А удивительный летний вечер только еще начинался, еще должно было пройти какое-то время, прежде чем окончательно закатится солнце, ярко-красным раскрасившее облако за алюминиевым фургоном, взойдет луна, зажгутся звезды, заквакают лягушки и застрекочут во всю мочь кузнечики, погаснут огни во всем селе — только не в пансионате и санатории, расположившихся выше, среди загульбинских скал, пролетит и исчезнет сигнал электрички, идущей в Баку и обратно, — словом, кончится этот удивительный вечер, и начнется на морском берегу Загульбы обычная летняя ночь.
А пока что луна, уже успевшая появиться, выкрасила море, ставшее теперь сине-красным, и оно сверкало, переливалось от самого горизонта до берега. Но Мамедага повидал таких летних вечеров на Апшероне немало, и в самом одновременном явлении луны и солнца на небе для него не было ровно ничего непривычного или странного.
В тот день с утра дул ветер; каждый час он менял направление, то с севера швыряя белую пену волн на скалы, то превращаясь в южный — моряну. К вечеру ветер внезапно стих, и тогда снова набросились комары. Ни с чем нельзя было сравнить море Загульбы, ее песок, ее скалы, зато и комары ее были беспощадны. Но сегодня даже массированный налет комаров не мог расстроить Мамедагу, — удивительным был этот вечер!
Мамедага снова, прищурившись, посмотрел на красное облако: оно понемногу таяло, и то, что оно таяло, отозвалось каким-то странным сожалением в его сердце. Он не мог понять в себе этого сожаления, так же как не мог понять и удивительности сегодняшнего вечера; он просто решил, что удивительному не надо искать объяснения; успокоившись, он довольно потянулся и, почесав голову, поднялся по маленькой деревянной лестнице в фургон.
Как только ранним утром на дороге появлялся фургон Мамедаги с выведенными на нем разноцветными словами «Пневматический тир», у чайчи Газанфара сразу портилось настроение, а все потому, что большинство его клиентов — молодежь села и подростки — в этот день уже не отходили от фургона: стреляли из ружья, разрушали пирамиды, построенные из банок, набрасывали на крючья резиновые кольца.

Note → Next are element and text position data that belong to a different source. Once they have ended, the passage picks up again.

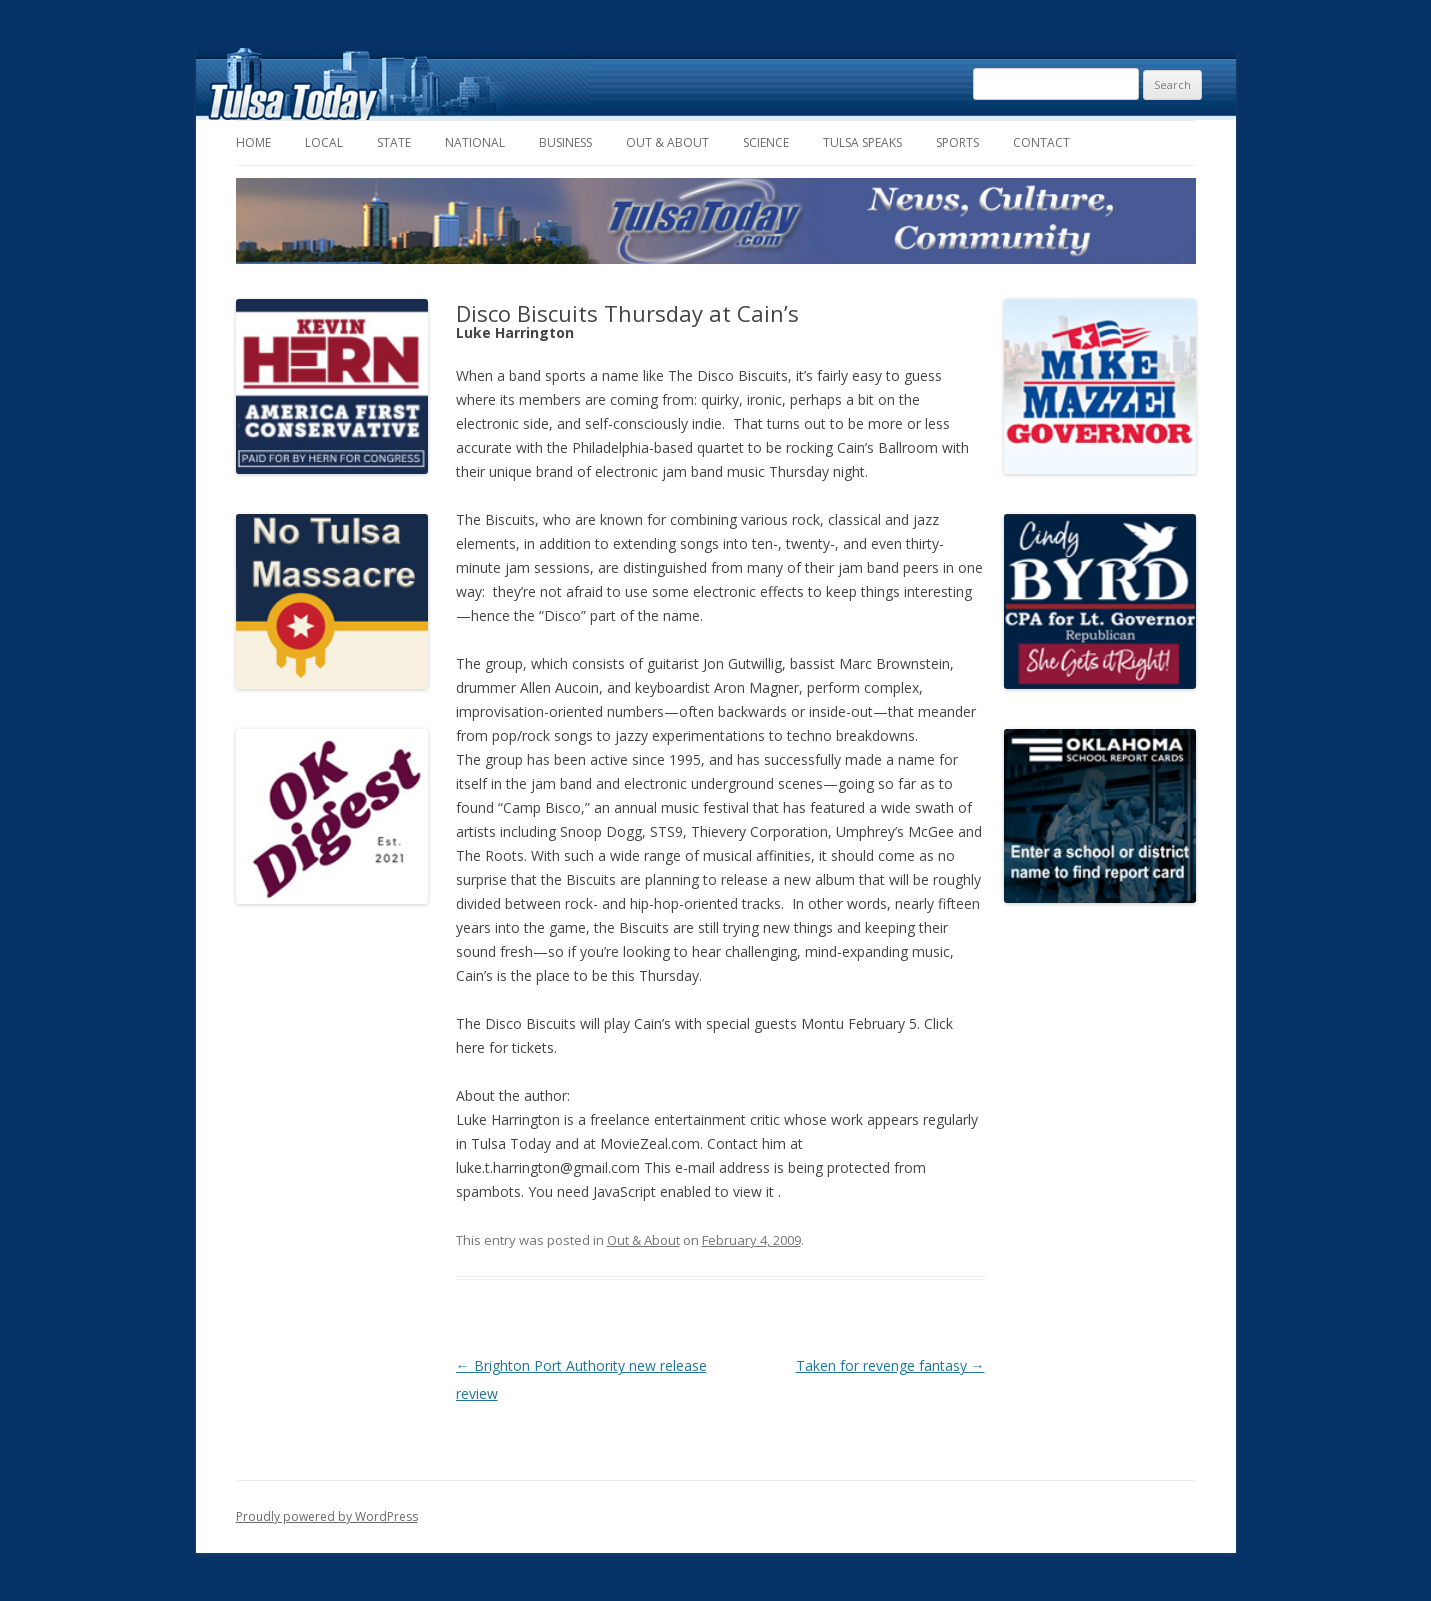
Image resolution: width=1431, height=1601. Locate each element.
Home (253, 142)
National (475, 142)
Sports (957, 142)
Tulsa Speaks (862, 142)
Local (324, 142)
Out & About (667, 142)
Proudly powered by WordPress (327, 1516)
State (394, 142)
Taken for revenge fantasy (890, 1365)
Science (766, 142)
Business (565, 142)
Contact (1041, 142)
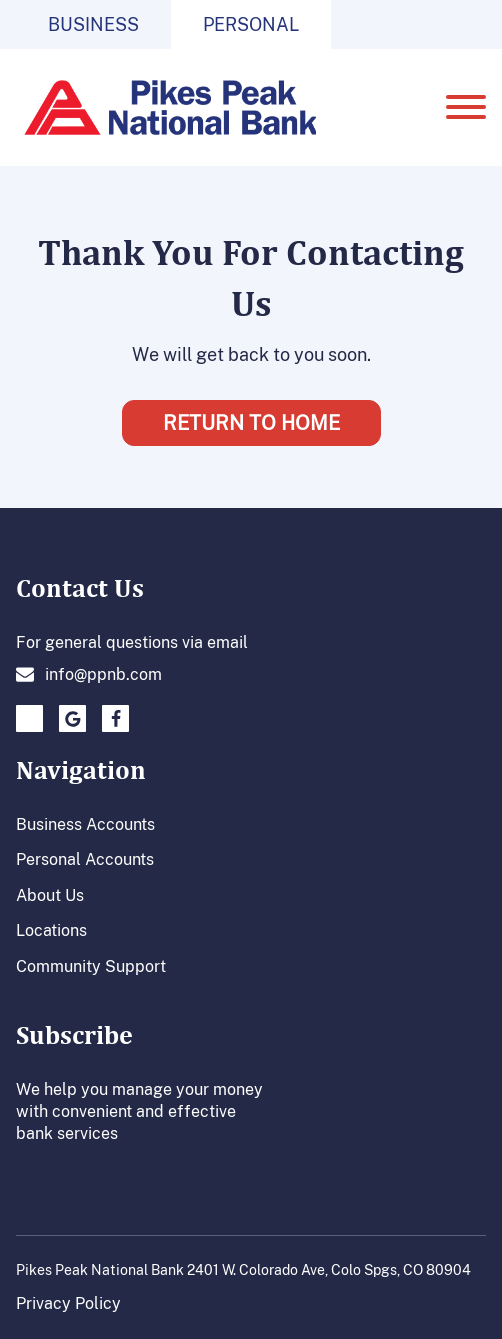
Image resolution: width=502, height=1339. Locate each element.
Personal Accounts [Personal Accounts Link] (85, 859)
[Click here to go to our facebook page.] (115, 718)
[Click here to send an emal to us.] (89, 674)
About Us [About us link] (50, 895)
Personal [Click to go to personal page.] (251, 24)
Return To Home (251, 422)
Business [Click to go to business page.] (93, 24)
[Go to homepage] (166, 107)
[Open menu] (466, 107)
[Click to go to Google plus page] (72, 718)
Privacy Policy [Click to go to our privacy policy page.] (68, 1303)
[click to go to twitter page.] (29, 718)
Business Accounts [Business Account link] (85, 824)
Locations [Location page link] (51, 930)
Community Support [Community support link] (91, 966)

Приезжая в Загульбу летом, Мамедага останавливал фургон не в самом селе, а на песчаном берегу моря. Мамедага считал, что там, где нет простора, не может быть и отдыха. Где не видно горизонта, где тебя не обожжет солнце и не омоют дожди, где ты не можешь остаться один на один с морем, скалами, деревьями — там нет настоящего отдыха. Один на один — это не значит, что только ты и море, нет, но чтобы между тобой и морем не было асфальта, не было железной дороги, чтобы ты был далеко от дыма, мазута и шума.